A pending decision from Nova Scotia's environment ministry could allow a contentious gold mine to pump more wastewater into its tailing ponds, raising alarm bells over what some critics call a lack of environmental scrutiny in the approval process.
The company behind the Touquoy open-pit gold mine in Moose River has asked the province for permission to raise the height of the dam wall surrounding its tailing ponds, which consist of watered-down waste from the mining process and contain heavy metal byproducts. This could allow Touquoy to store more mining waste and increase the likelihood of an accident, said Karen McKendry, wilderness outreach co-ordinator for the Ecology Action Centre.
She points to British Columbia’s Mount Polley disaster in 2014, when about 25 billion litres of mining waste spilled into nearby water sources from the copper and gold mine. Contaminants from the spill are still being documented in local invertebrates like mayflies.
There have already been compliance issues at the mine, which exacerbates concerns for McKendry.
Atlantic Mining NS Inc., which operates as Atlantic Gold in the province and owns the Touquoy open-pit mine, pleaded guilty in February to two charges: failing to test the quality of runoff water at Touquoy and failing to report those findings to authorities. Initially, 32 environmental infractions were filed against the company, but that number was reduced during the plea process. The company was ordered to pay $250,000 to the provincial and federal governments.
St. Barbara (the parent company of Atlantic Mining) Atlantic Operations confirmed to Canada's National Observer confirmed they've submitted an application to raise the height of the dam wall surrounding its tailing ponds "to enable continued operations in Nova Scotia."
"The Company is working closely with provincial regulators on this application and, in so doing, has welcomed the opportunity to clarify application documents and address questions with Nova Scotia Environment and Climate Change, while following the robust environmental approvals process that supports this application," said the company in an emailed statement.
No date for decision, province says
Approval for certain mining activities, such as increasing the volume of tailings, doesn’t need to go through a formal environmental assessment process or a public comment period — which McKendry said is a huge flaw in the process.
Atlantic Mining NS Inc., which operates as Atlantic Gold in the province and owns the Touquoy open-pit mine, pleaded guilty in February to two charges: failing to test the quality of runoff water at Touquoy and failing to report those findings.
“The request and its respective review process raise major concerns with regards to safety and lack of transparency,” said McKendry.
“There are many examples of tailings dams failing. These breaches lead to toxic mining waste spilling out across nearby areas, resulting in the obliteration and contamination of watercourses, groundwater and wildlife, while jeopardizing the health and safety of people.”
The office of Nova Scotia’s Minister of the Environment and Climate Change Tim Halman confirmed Atlantic Gold has an application in for review but said there is no date for a decision.
“Environment and Climate Change’s role is the environmental regulator. As the neutral steward of the environmental regulatory process, we use science and data to make decisions within the framework of the Environment Act and its regulations, with a goal to protect our environment and foster sustainable development,” the office said in an emailed statement.
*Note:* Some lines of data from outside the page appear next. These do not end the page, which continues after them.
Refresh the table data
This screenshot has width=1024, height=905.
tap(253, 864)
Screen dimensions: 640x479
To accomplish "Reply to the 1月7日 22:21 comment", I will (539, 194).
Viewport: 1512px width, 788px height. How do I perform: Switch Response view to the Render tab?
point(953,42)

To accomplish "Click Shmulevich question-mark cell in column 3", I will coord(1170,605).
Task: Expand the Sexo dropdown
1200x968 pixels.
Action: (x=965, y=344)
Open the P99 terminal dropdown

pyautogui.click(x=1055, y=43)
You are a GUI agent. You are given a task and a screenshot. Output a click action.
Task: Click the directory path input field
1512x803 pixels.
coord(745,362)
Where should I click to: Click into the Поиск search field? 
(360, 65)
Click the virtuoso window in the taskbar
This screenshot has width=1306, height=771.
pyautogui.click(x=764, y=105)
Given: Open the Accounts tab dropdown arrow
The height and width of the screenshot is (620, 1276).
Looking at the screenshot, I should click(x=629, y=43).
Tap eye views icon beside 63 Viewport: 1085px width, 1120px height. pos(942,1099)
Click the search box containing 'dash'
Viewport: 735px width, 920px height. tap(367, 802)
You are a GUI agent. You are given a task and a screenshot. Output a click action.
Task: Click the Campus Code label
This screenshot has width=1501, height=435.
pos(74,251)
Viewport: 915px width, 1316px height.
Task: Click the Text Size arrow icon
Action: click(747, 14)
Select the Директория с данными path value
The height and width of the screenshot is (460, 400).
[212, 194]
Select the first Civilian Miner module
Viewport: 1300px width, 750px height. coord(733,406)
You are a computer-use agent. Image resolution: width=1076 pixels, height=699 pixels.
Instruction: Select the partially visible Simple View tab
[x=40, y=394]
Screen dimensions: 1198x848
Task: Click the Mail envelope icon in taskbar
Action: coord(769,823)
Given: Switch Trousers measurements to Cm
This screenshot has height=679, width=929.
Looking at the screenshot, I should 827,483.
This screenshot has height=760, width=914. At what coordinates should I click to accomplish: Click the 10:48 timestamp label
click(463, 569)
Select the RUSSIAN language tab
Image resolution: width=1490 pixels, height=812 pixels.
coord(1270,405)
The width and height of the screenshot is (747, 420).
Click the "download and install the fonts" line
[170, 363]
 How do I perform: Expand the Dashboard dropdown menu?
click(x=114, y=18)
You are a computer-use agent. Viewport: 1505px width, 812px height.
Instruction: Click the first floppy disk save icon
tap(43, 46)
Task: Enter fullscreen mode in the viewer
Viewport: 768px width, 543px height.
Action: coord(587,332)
As reported in the Guysborough Journal in late June, Atlantic Mining said if the height request isn’t approved, it could close operations and move to just maintaining the site as soon as mid-August. The company said its original plan has always been to make Touquoy into a storage site for tailings from other planned nearby operations including Beaver Dam, a project opposed by the local Mi’kmaw chief.
However, in the quarterly report of Australia's St. Barbara released this week, the company noted “senior executive relationships established with [the government], which has improved permitting pathways for Atlantic operations."
“It’s unclear as to the science and recommendations upon which Nova Scotia Environment and Climate Change will base their decision,” said McKendry.
“The tailings dam was not originally engineered to withstand the volume of mining waste now proposed, and the original 2008 environmental assessment for the mine did not evaluate or seek public input on these current plans. Nova Scotians need the minister of environment and climate change to do the right thing and protect Nova Scotians and our nature, and not bow to pressure tactics from the gold mining industry.”